Stored rows
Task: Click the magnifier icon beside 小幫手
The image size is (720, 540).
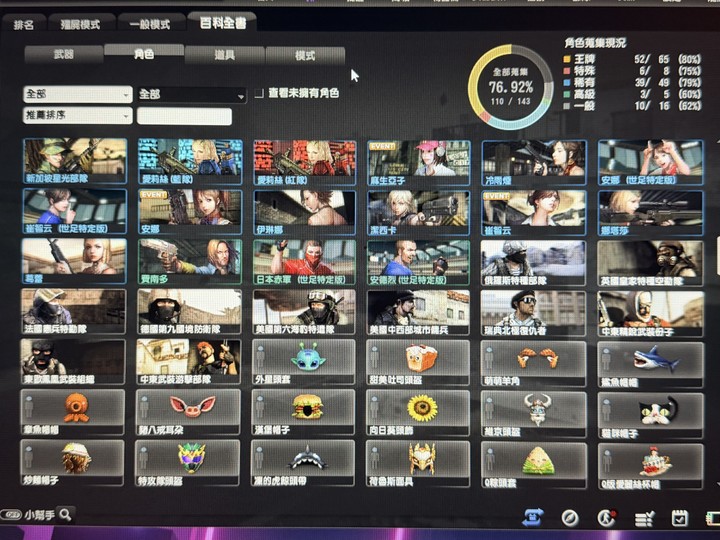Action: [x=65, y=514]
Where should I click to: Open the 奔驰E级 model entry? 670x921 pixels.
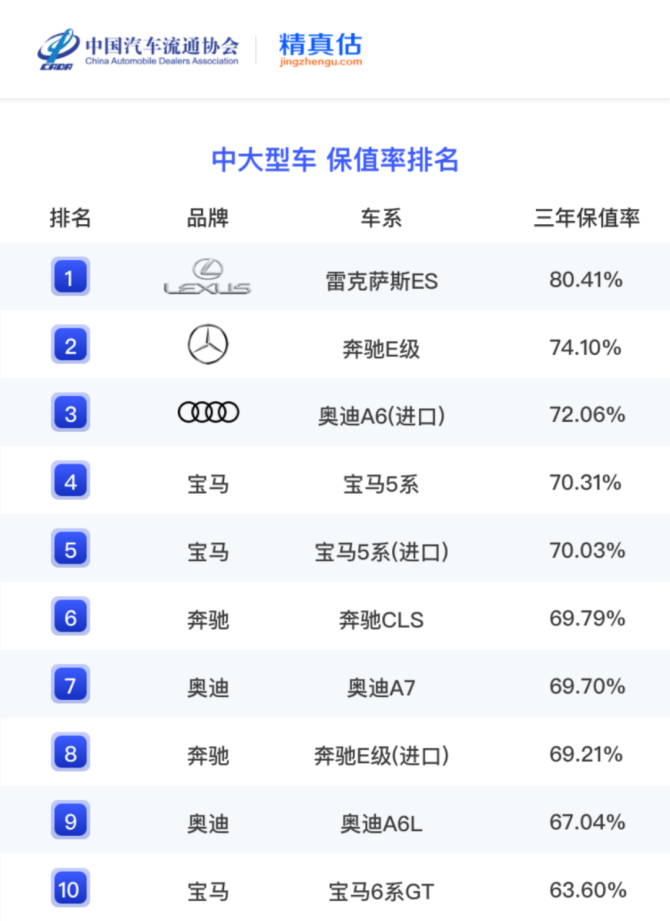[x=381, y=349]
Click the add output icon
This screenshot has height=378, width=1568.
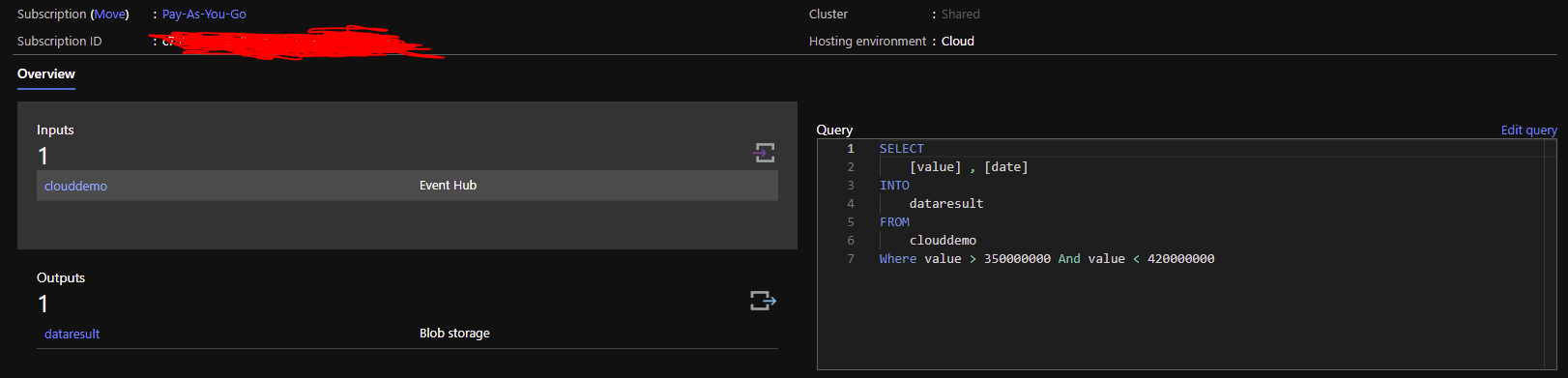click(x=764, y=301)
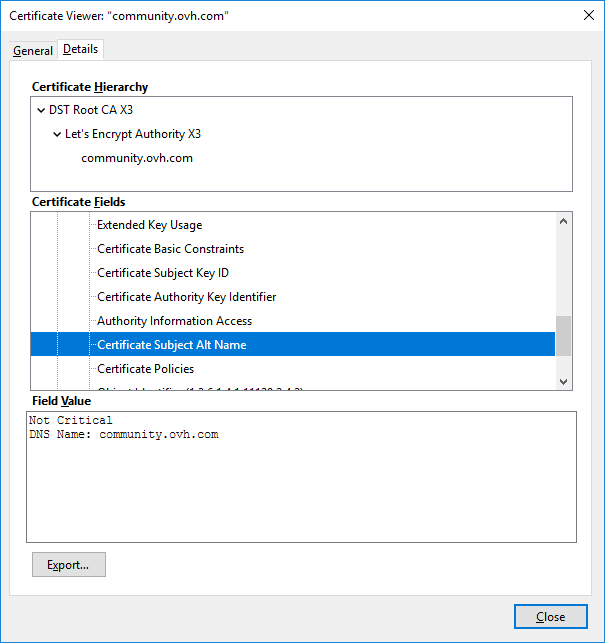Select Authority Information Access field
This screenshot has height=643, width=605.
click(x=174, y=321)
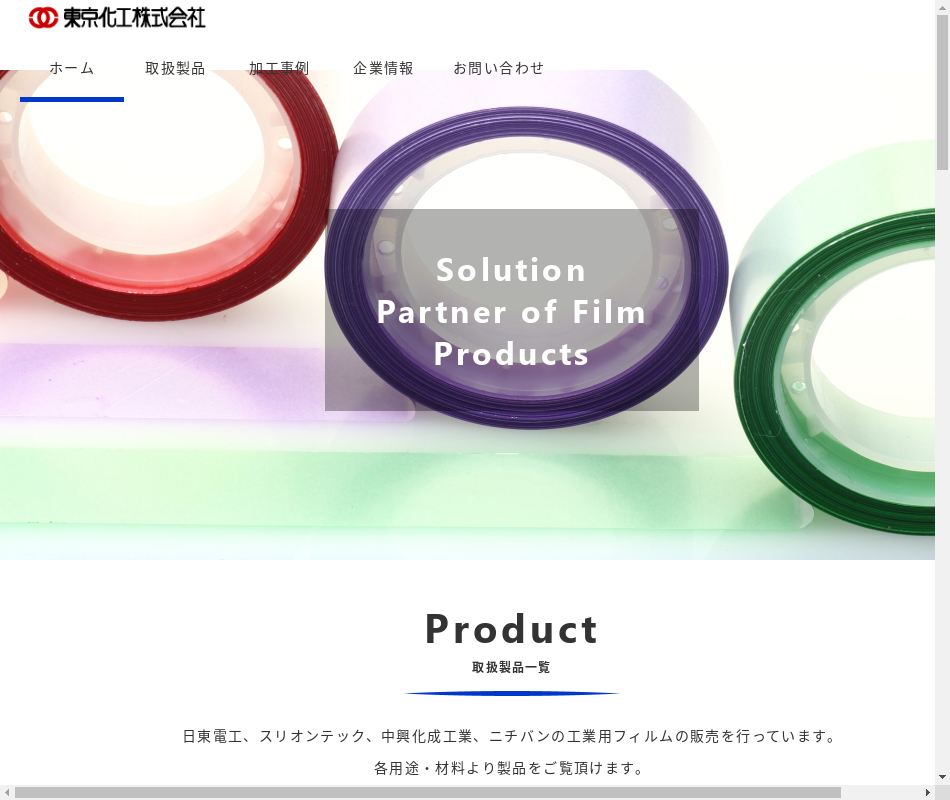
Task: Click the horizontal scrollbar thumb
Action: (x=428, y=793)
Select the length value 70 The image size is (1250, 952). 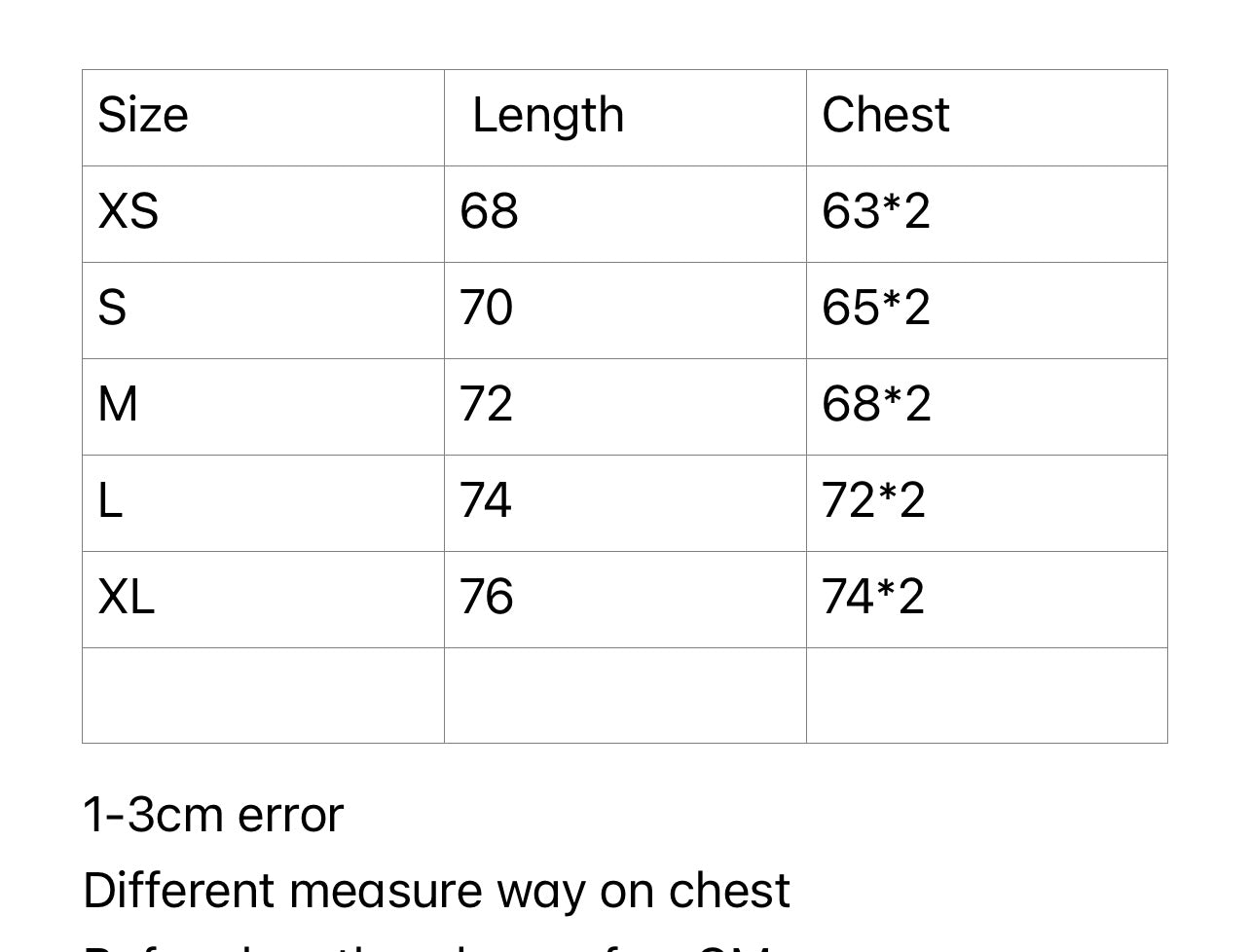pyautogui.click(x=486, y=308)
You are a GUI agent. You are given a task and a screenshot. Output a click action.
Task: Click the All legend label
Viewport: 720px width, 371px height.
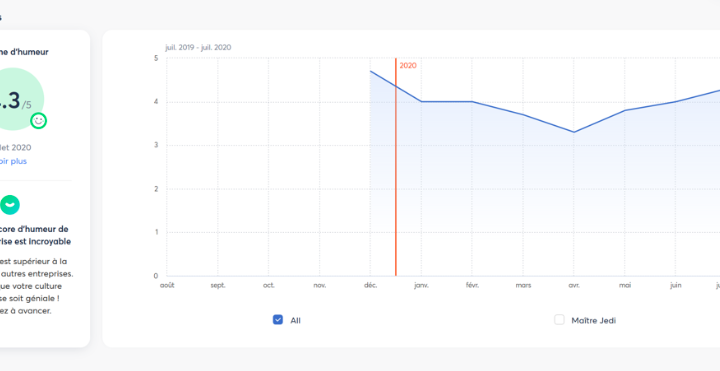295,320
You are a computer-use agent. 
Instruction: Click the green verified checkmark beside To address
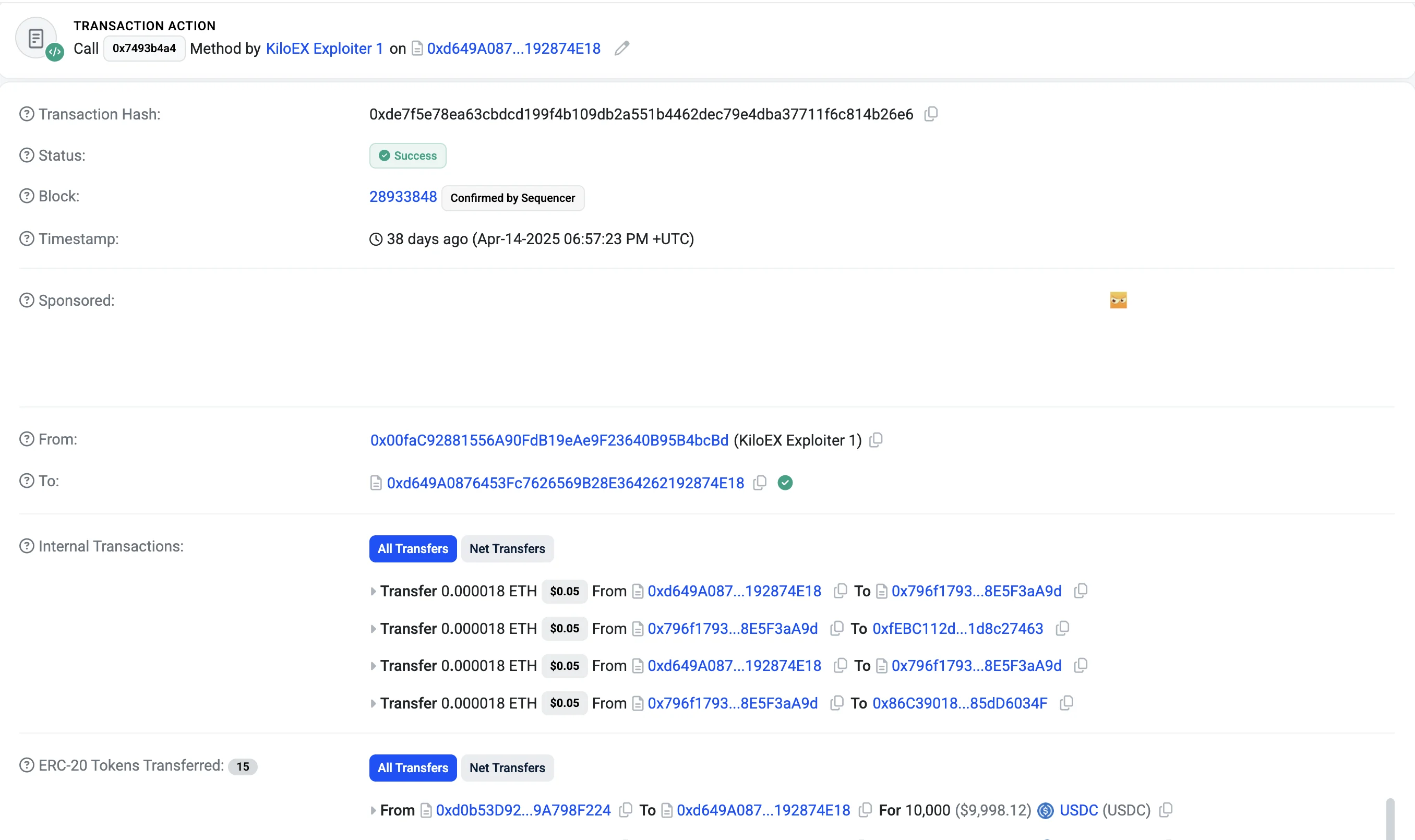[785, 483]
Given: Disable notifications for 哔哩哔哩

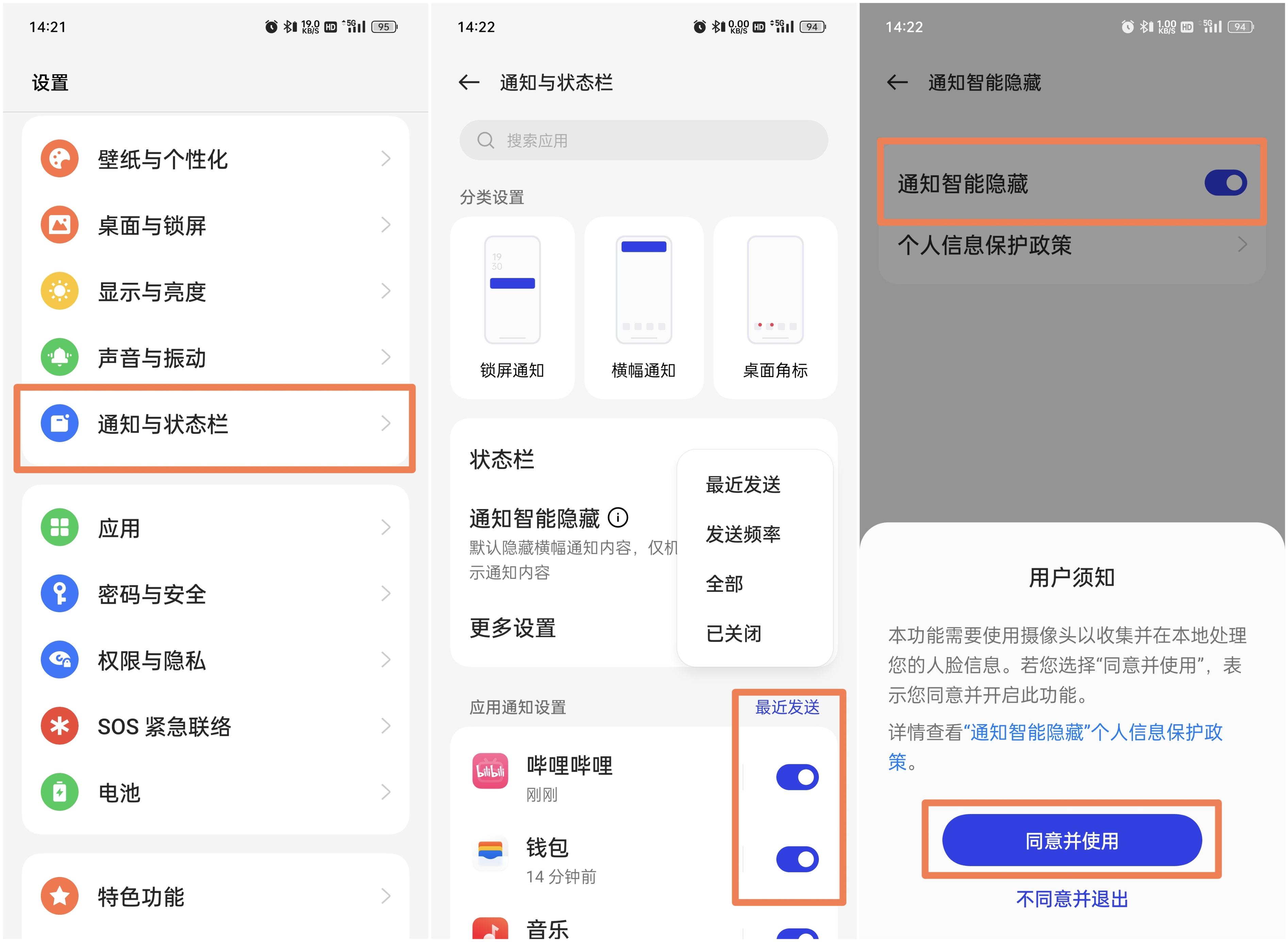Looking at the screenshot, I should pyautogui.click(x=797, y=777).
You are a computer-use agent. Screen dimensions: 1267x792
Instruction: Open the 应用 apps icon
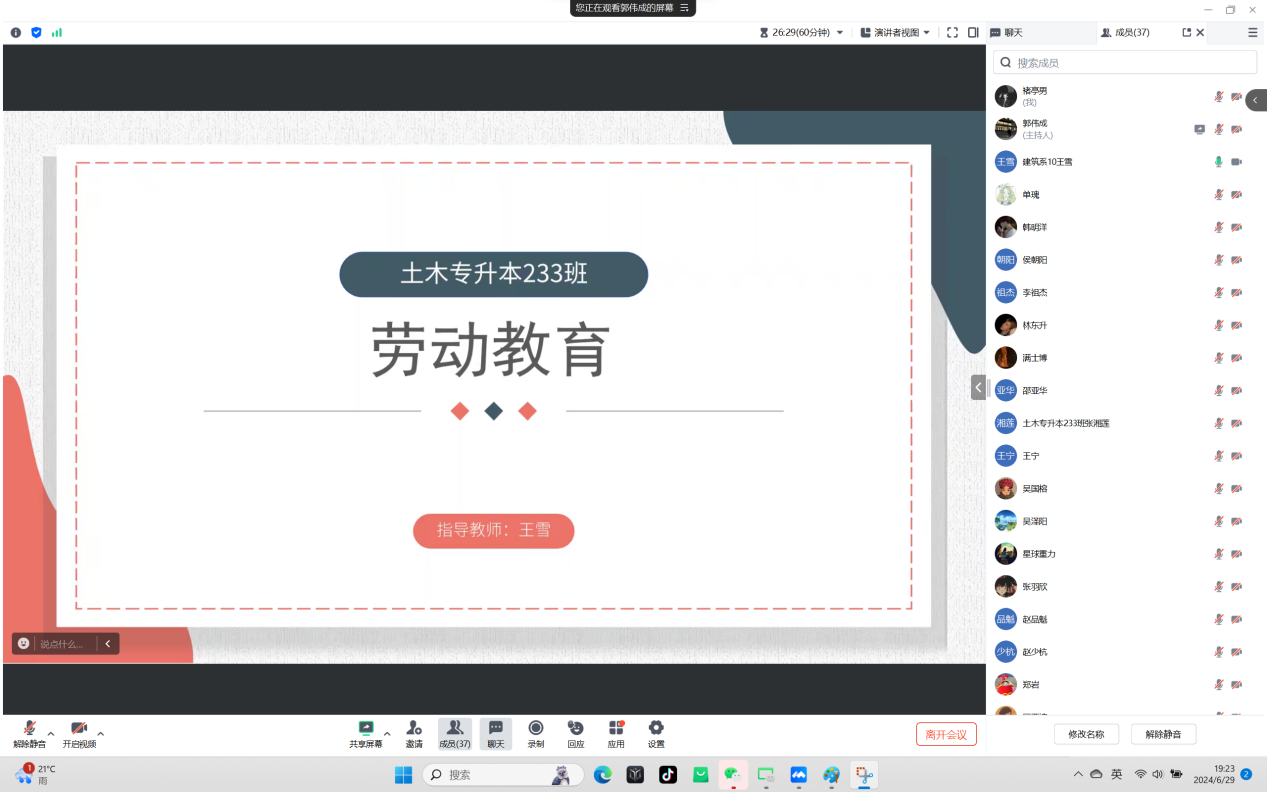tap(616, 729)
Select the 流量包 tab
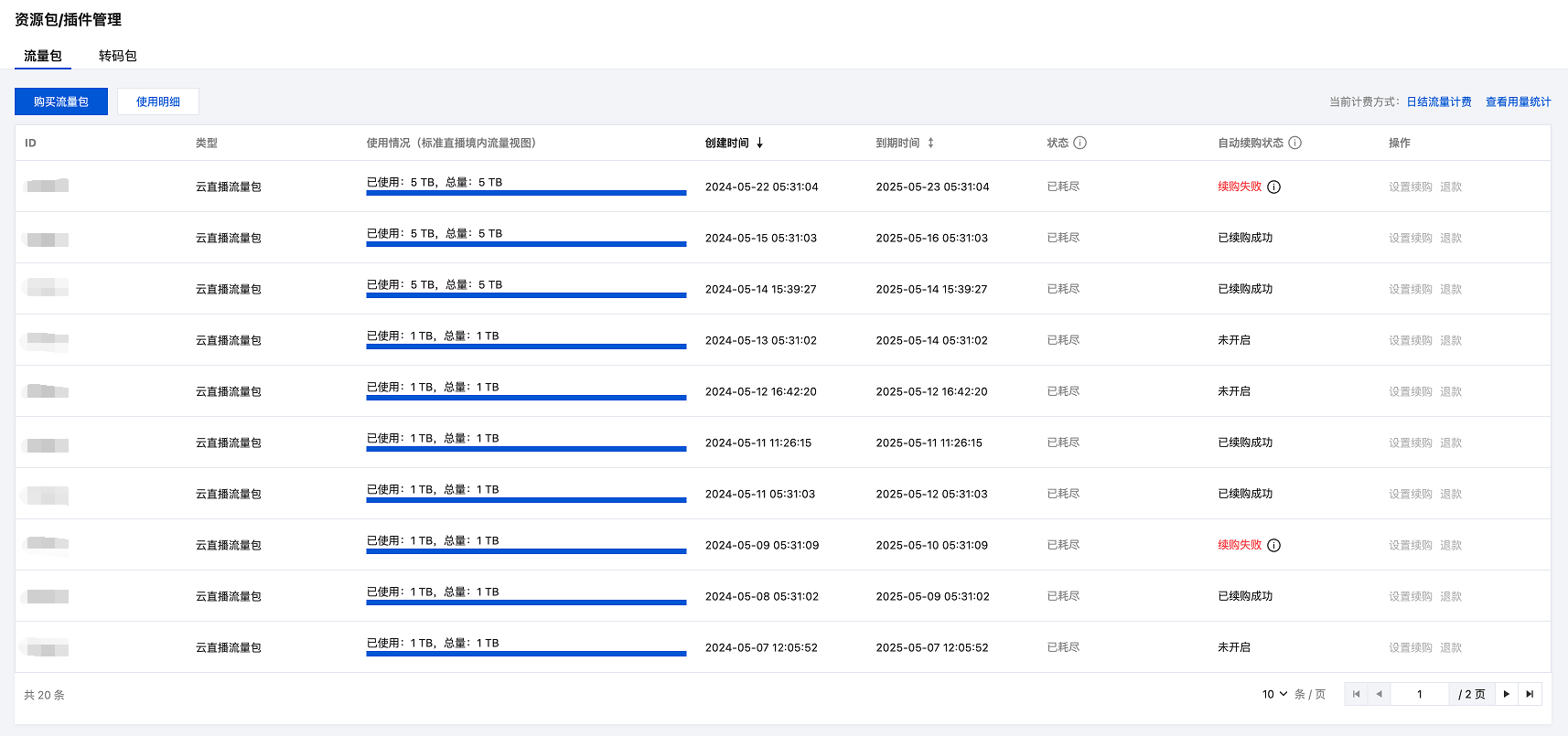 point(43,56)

Task to carry out
Show every row above that contains the string "agent", treating uppercase and lowercase letters as distinct.

Answer to the problem
You are a GUI agent. You are given a task and a screenshot. Output a click action.
You are a computer-use agent. 
You are a computer-use agent. Screen dimensions: 1267x792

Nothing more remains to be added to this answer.